___ GIVEN ENTRIES

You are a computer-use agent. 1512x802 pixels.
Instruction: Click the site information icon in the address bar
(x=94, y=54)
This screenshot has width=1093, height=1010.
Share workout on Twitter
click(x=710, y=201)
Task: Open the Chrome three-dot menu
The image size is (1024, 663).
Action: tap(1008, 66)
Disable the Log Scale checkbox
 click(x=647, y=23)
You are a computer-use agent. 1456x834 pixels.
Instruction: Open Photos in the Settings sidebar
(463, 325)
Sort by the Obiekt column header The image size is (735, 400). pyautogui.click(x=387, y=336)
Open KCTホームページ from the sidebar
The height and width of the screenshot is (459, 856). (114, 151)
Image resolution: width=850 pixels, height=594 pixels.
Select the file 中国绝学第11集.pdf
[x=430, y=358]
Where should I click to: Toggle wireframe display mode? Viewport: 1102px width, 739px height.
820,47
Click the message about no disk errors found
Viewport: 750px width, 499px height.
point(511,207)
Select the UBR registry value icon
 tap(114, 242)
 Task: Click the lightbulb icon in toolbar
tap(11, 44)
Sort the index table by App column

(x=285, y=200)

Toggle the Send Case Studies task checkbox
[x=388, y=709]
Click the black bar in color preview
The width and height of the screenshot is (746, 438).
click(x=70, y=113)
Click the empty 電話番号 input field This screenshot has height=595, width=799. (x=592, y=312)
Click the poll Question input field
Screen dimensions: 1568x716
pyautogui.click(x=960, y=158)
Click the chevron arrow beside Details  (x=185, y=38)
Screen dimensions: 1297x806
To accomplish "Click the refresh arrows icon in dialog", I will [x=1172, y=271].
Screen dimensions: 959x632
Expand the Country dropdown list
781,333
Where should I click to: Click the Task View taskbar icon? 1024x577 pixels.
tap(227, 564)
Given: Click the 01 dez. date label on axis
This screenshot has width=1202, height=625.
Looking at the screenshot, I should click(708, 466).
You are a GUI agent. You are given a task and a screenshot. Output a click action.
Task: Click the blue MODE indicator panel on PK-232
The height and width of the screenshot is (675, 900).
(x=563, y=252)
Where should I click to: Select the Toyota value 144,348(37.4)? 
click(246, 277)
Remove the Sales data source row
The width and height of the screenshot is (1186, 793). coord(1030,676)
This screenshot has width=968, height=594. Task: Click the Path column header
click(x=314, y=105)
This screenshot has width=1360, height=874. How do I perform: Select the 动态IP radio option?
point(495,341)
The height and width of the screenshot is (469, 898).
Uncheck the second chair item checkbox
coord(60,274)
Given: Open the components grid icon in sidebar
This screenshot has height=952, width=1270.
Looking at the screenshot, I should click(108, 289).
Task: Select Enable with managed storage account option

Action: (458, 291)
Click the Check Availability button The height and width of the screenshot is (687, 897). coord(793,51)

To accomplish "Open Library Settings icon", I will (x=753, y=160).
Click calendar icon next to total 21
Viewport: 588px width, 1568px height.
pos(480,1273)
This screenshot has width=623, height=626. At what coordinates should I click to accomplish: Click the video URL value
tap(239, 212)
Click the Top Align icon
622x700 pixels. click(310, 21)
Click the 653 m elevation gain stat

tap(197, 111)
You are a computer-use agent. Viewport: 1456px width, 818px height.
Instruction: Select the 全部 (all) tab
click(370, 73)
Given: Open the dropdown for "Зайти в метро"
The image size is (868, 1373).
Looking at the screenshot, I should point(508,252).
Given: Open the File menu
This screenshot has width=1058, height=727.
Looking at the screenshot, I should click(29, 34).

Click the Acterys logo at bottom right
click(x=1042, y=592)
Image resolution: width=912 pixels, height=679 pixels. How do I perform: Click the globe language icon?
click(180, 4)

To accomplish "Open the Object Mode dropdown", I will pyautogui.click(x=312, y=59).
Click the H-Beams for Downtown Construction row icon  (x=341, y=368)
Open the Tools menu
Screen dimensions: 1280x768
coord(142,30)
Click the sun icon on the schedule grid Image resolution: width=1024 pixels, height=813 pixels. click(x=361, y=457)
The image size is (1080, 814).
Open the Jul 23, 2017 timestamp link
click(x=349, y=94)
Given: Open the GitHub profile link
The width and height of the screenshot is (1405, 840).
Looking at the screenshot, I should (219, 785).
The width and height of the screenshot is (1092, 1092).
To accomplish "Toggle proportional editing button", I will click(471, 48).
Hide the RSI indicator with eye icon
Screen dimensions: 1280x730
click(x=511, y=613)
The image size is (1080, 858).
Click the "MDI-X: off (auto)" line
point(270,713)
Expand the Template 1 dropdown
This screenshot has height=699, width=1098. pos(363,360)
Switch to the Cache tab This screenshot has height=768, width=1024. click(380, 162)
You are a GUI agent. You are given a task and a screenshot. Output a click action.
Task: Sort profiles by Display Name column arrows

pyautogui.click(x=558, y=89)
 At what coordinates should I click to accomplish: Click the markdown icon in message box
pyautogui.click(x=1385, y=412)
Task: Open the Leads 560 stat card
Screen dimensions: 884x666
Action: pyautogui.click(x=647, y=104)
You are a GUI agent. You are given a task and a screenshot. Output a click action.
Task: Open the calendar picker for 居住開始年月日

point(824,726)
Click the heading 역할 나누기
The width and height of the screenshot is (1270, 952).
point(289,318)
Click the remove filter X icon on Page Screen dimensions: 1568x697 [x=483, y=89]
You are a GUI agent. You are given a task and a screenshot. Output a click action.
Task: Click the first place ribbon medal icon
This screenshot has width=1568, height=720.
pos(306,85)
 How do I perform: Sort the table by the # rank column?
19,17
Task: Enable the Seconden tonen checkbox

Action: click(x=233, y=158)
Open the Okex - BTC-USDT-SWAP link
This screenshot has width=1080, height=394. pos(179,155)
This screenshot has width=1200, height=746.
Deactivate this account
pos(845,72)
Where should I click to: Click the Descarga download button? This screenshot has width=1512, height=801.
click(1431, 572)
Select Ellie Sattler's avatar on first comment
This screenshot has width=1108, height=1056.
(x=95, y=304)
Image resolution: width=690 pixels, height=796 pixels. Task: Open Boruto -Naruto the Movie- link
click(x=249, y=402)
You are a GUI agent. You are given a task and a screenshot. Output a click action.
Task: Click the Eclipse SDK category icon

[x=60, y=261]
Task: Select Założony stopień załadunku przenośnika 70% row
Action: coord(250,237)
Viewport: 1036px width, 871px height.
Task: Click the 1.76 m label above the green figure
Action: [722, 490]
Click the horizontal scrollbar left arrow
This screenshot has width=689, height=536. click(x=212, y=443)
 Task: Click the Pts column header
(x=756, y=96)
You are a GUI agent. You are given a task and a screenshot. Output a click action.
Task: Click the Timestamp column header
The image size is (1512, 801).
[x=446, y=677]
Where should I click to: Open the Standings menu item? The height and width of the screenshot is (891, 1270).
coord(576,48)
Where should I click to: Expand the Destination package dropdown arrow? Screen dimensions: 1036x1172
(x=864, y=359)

______

TASK PROMPT> List in full each line of the records above that contains the word "link".

SOLUTION TO THIS PROBLEM>
Open the Jul 23, 2017 timestamp link
Given: Open the GitHub profile link
Open the Okex - BTC-USDT-SWAP link
Image resolution: width=690 pixels, height=796 pixels. Task: Open Boruto -Naruto the Movie- link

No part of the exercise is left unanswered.